Togo became the first country in Africa to train physicians from all parts of the country in techniques to alleviate suffering from lymphoedema and stop progression of the disease in those already on their way towards elephantiasis. And Togo embarked on a rapidly expanding series of annual drug distributions to interrupt transmission of lymphatic filariasis with such high coverage that Mass Drug Administration was stopped in 2009. In 2017 Togo was validated by WHO as being the first country in Africa to have freed its population of LF, after intense disease surveillance during the intervening years.

Dominican Republic

The Dominican Republic has a solid group of enthusiastic, dedicated professionals who are ready to begin LF elimination activities. They were stimulated by a gathering of LF endemic countries held in their country. Yet, no funding was available to start LF elimination in the Dominican Republic.

Because the start of a national program in one country should stimulate activity elsewhere in the region, HDI provided initial support for activities there by supporting the training of surgeons from the Dominican Republic, with participants also from neighboring Haiti to maximize the benefit this initiative could achieve. The workshop was led by Drs. Gerusa Dreyer and Joaquim Noroes from Recife Brazil.
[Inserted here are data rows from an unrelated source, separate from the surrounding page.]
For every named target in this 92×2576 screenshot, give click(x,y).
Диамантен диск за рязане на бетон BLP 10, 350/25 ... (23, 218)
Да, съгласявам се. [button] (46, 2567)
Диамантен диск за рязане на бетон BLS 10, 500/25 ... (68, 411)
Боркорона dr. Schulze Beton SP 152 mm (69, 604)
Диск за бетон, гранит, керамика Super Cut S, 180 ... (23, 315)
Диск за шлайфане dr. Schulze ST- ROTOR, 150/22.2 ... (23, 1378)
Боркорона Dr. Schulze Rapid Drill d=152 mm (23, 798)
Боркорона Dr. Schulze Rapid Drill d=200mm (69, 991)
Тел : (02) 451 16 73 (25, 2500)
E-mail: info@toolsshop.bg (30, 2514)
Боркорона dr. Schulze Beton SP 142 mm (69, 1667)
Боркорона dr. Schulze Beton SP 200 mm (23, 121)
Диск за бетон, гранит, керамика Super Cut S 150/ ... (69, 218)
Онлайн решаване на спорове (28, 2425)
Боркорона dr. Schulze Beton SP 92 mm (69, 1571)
HDI did not support the Dominican Republic over the long haul, but addressing this acute need permitted this country to bring LF elimination in all of the Americas big step forward.

As this was the first-ever training workshop for surgeons in the new techniques of alleviating the tremendous urogenital disabilities that lymphatic filariasis causes in men, providing support for this initiative was in keeping with HDI’s mode of operation.